Over the past few decades, the landscape of much of the United States has been altered to include many public trails. My understanding is that this has been stimulated by the reversion of railroad rights to the local communities, but there are several other factors as well. Where I used to live—Arlington, Virginia—is more or less in the middle of a set of trails stemming south from nearby Washington, DC. I presume the north and west of DC also have trails. I know that Seattle had these and was developing more as I left that area in the 1990s. And I've walked on others in California.

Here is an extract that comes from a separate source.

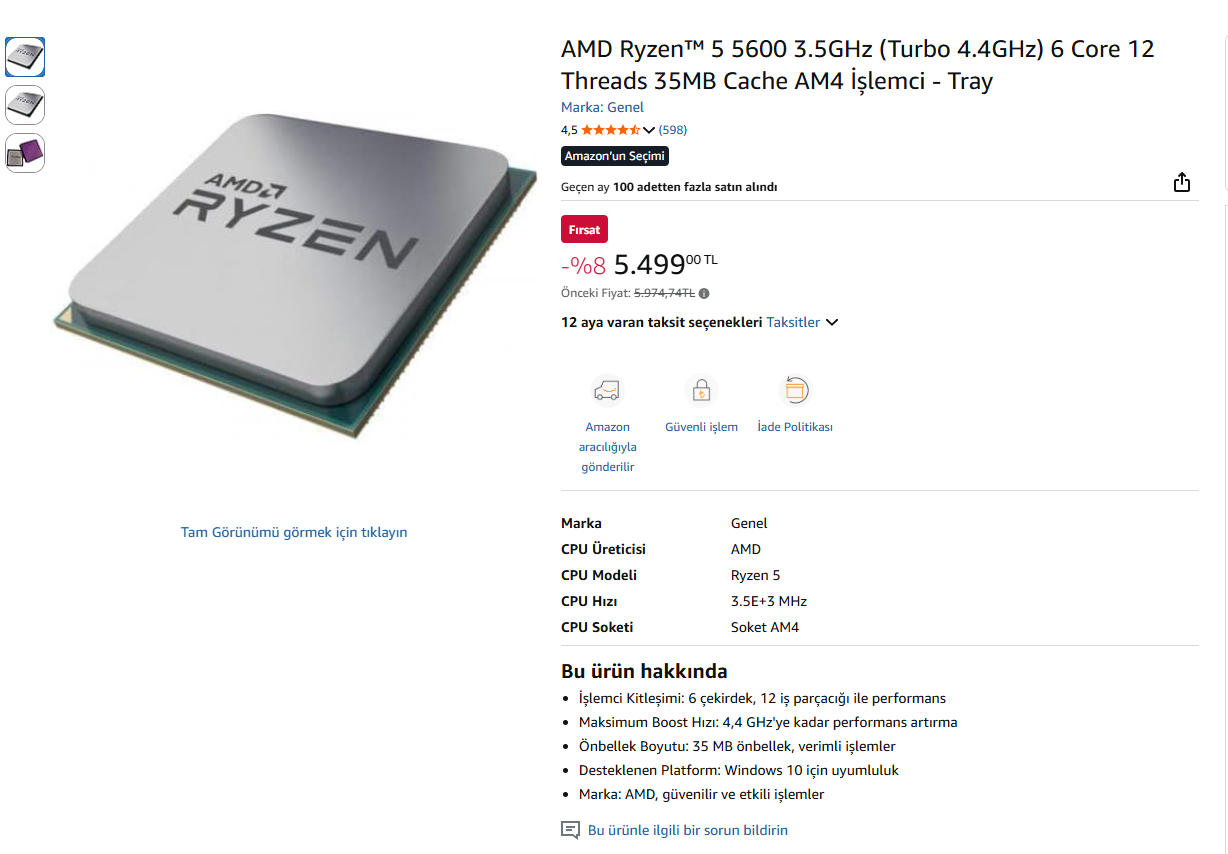Viewport: 1228px width, 854px height.
Task: Click the delivery truck icon above 'Amazon aracılığıyla gönderilir'
Action: tap(607, 389)
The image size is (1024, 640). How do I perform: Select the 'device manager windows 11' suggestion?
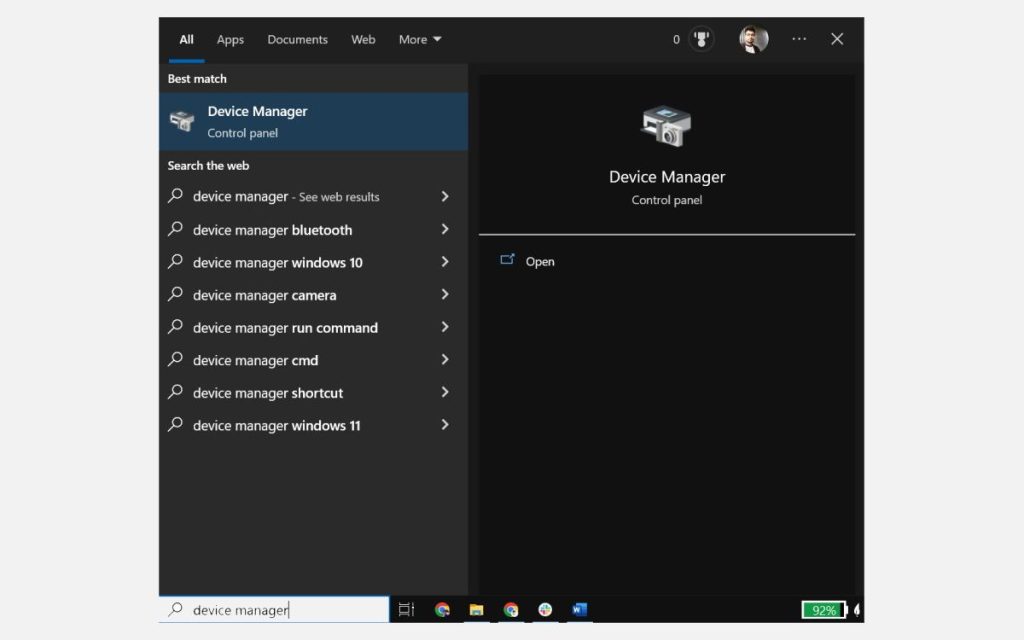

The Mt Vernon Trail begins around Rosslyn, Virginia and ends at the home of George Washington in Mt Vernon, Virginia. It is a magnificent trail, intended for either bicycles or walking/running, and is only interrupted by, officially, a traverse of Alexandria, Virginia. It more or less parallels the absolutely beautiful George Washington Parkway. The area around Washington, DC is very densely populated, and such natural features preserved by governments of various jurisdictions make life in that area far more comfortable than in other similarly dense areas within the US.
My buddy Ed Lohoski is an active outdoorsman, and it was his idea to walk the fourteen miles from my apartment in Crystal City, Virginia to Mt Vernon. We arranged with a friend to pick us up at Mt Vernon, as we were pretty sure we wouldn't feel like walking back. I set the pace for this walk, taking full advantage of the tour through Alexandria, what with its Starbucks and other attractions for the hiker. A year later, we did the trail again, but Ed took over. Our time for the same trip was a least an hour quicker than the first trip, which is shown here. Some people like coffee, some don't.
Fall is a wonderful time for such an adventure, as summers in the DC area can be rather uncomfortable for such an exertion. We made the most of it, and although with sore feet, finished up at Mt Vernon grateful for the ride home.